/MLBasedSAST

Machine-Learning Based SAST

Primary LanguageJava

ML-based-SAST

中文文档

ML-based-SAST is a tool that uses program slicing and BLSTM network to reduce the false positives during taint analysis.

Project Structure

.
├── README.md
├── ml # Machine Learning Module
│   ├── _theano # BLSTM implementation in theano
│   ├── api.py # API Server
│   ├── console.py # CLI
│   ├── data # Knowledge base for learning (includes slice and label)
│   ├── model # BLSTM model
│   ├── preprocessing.py # Data preprocessing, including tokenization
│   ├── settings.py
│   ├── tests # Test cases
│   ├── tf # BLSTM implementation in tensorflow
│   └── utils # Used for format conversion
└── report2slice # Slicing module
    ├── slice # Generates slice files
    ├── core # Core slicing and prediction module
    ├── cli # CLI entry for slicing/prediction
    ├── spotbugsGUI # Modified version of spotbugsGUI
    └── pom.xml

Build

  1. ML-based-SAST relies on the modified version of Joana. Therefore, the first step is to build joana using the following command:

    # Fetch sources
    git clone https://github.com/anemone95/joana-mvn
    cd joana
    mvn clean install -DskipTests
  2. Build the slicing and prediction module:

    # Fetch sources
    git clone https://github.com/Anemone95/MLBasedSAST
    cd MLBasedSAST/report2slice
    mvn clean package
  3. Install the learning module environment. The learning module depends on the following libraries:

    tensorflow==2.0.0
    requests==2.22.0
    flask==1.1.1
    theano==1.0.4
    fire==0.2.1
    

Usage

API.py - Prediction Server

Start a server for predictions, accepting slice and label, and initiate training:

cd MLBasedSAST/ml
python api.py --model-npz=xxx.npz # run api server

Spotbugs GUI

java -jar report2slice/spotbugsGUI/target/spotbugsGUI-1.0-SNAPSHOT.jar

After launching, you can see a modified version of the Spotbugs GUI. First, create/open a project and obtain analysis results. This step is similar to the original operation:

image-20191121143710061

Set Server

Click "AI->Set Server" to set the server for predictions:

image-20191121143846462

Slice and Get Prediction Results

Click "AI->Slice and Predict". The program will first analyze the taint propagation results and slice the related bugs:

image-20191121160401714

After slicing, the program sends the results to the server for predictions, and you can see the prediction results on the left side.

Clear Data

If the analysis is interrupted, slicing again will start from the last successful step.
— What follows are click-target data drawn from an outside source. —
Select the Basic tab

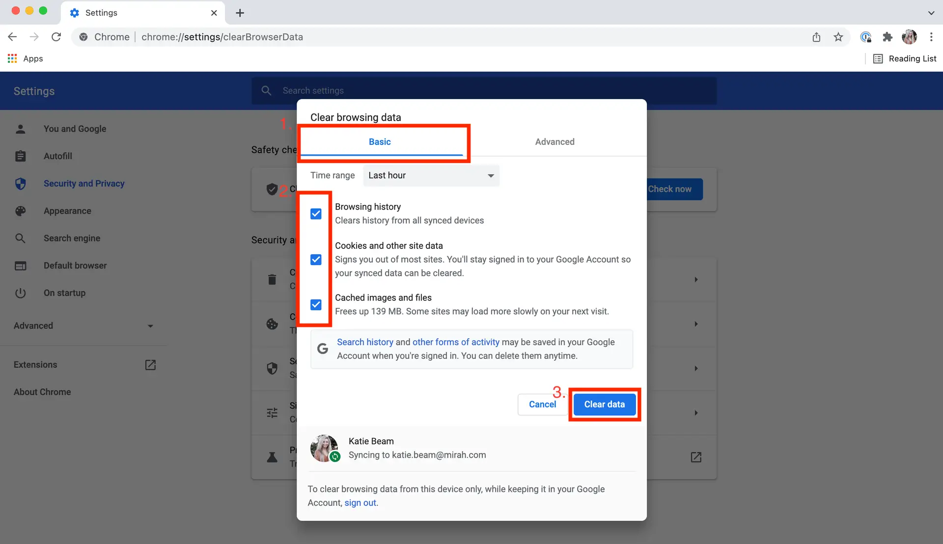click(379, 142)
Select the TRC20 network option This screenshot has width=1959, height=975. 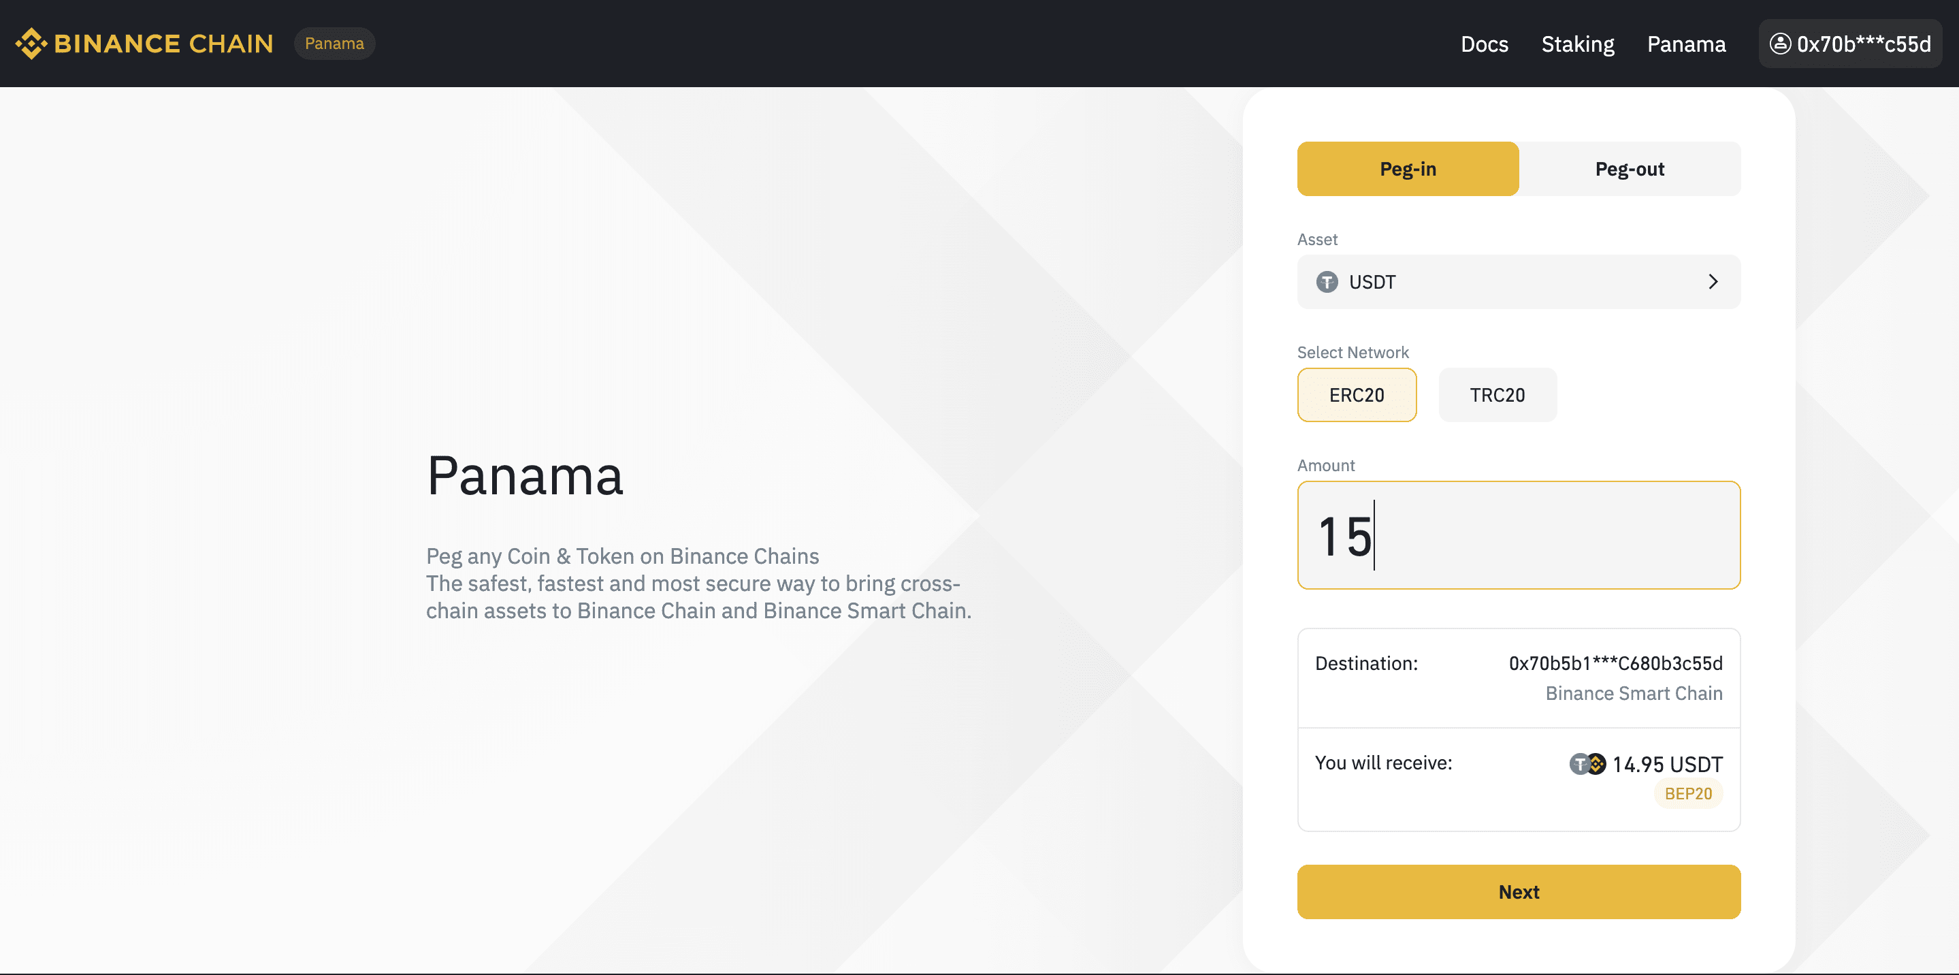pos(1497,395)
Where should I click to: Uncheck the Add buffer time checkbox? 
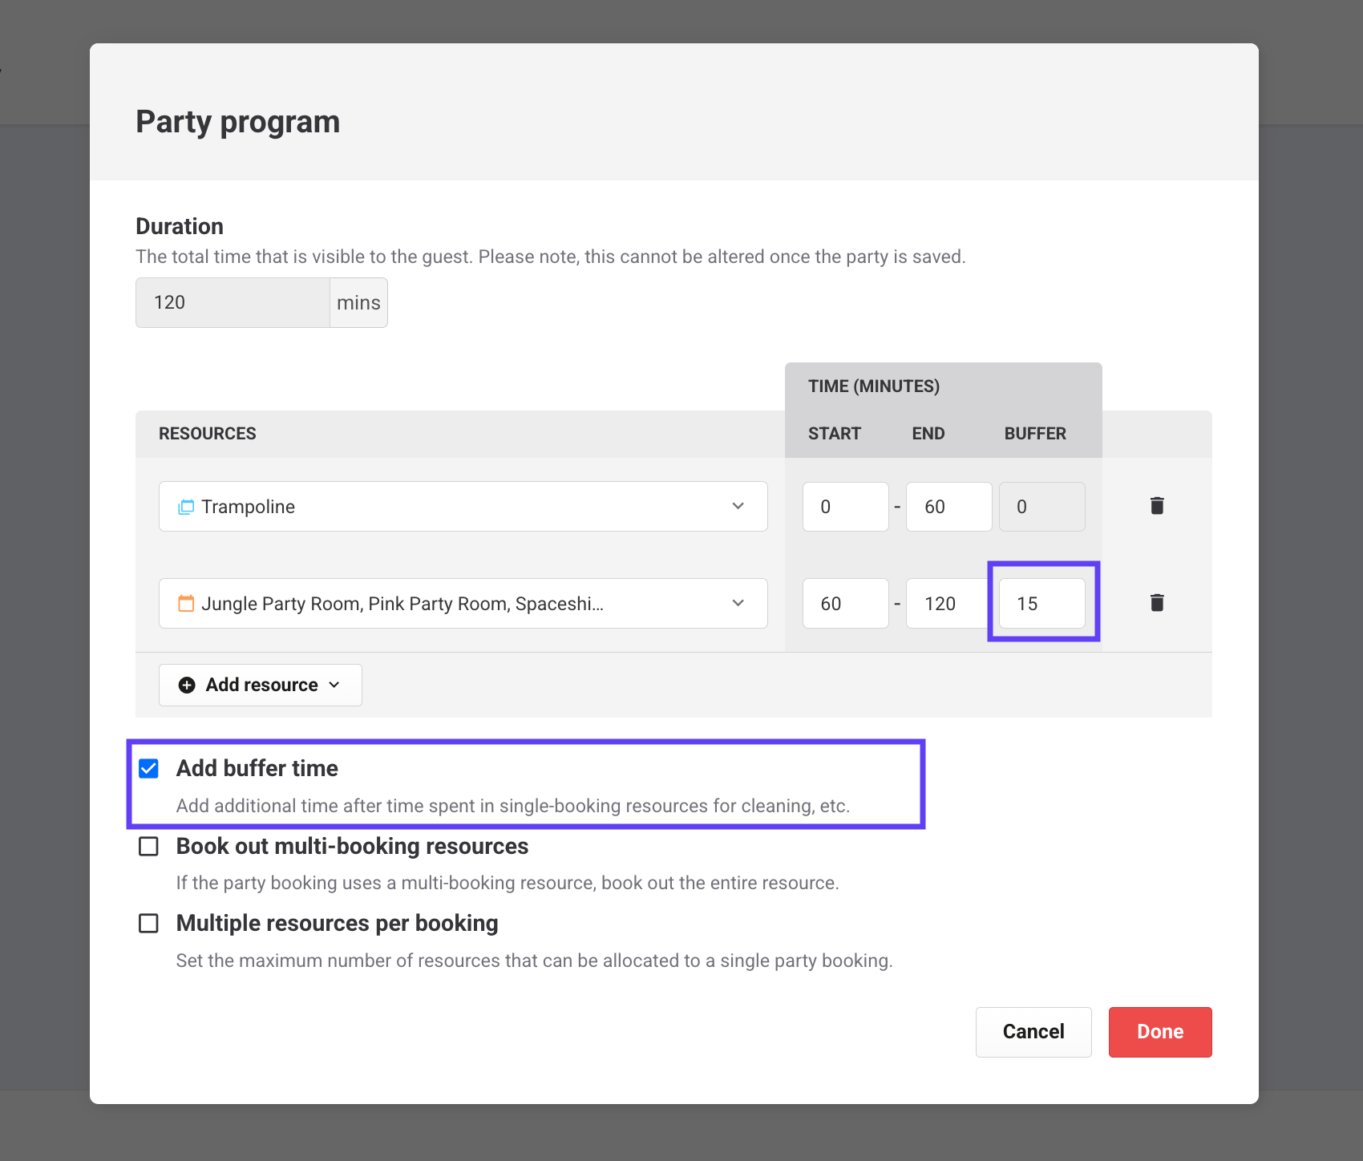click(148, 769)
If you want to start over, click "AI->Clean" to clear previous data.

Label Data

Regardless of whether a prediction is made, you can label a vulnerability instance (but slicing is required first). Right-click on the vulnerability instance to do so. The labeling results will be sent to the server for future learning:

image-20191121161750306

CLI Entry

The CLI entry takes the Spotbugs xml report file as input and outputs the slice/prediction results in json format.

Slice Only

java -jar report2slice/cli/target/cli-1.0-SNAPSHOT.jar slice -f java-sec-code-1.0.0-spotbugs.xml # By default, slices are saved to ./slice/{project} folder. Use --output-dir to specify the output directory.

Slice and Predict

java -jar report2slice/cli/target/cli-1.0-SNAPSHOT.jar slice -f java-sec-code-1.0.0-spotbugs.xml --server http://127.0.0.1:8888/ # Specify the server for predictions. By default, prediction results are saved to ./predict. Use --output to specify the output directory.

console.py - Learning Console

Start a Learning Session

cd ml
python console.py train --slice-dir=data/slice/benchmark1.2 --label-dir=data/label/benchmark1.2 --epochs=20 # Slice data folder, label data folder, maximum number of iterations.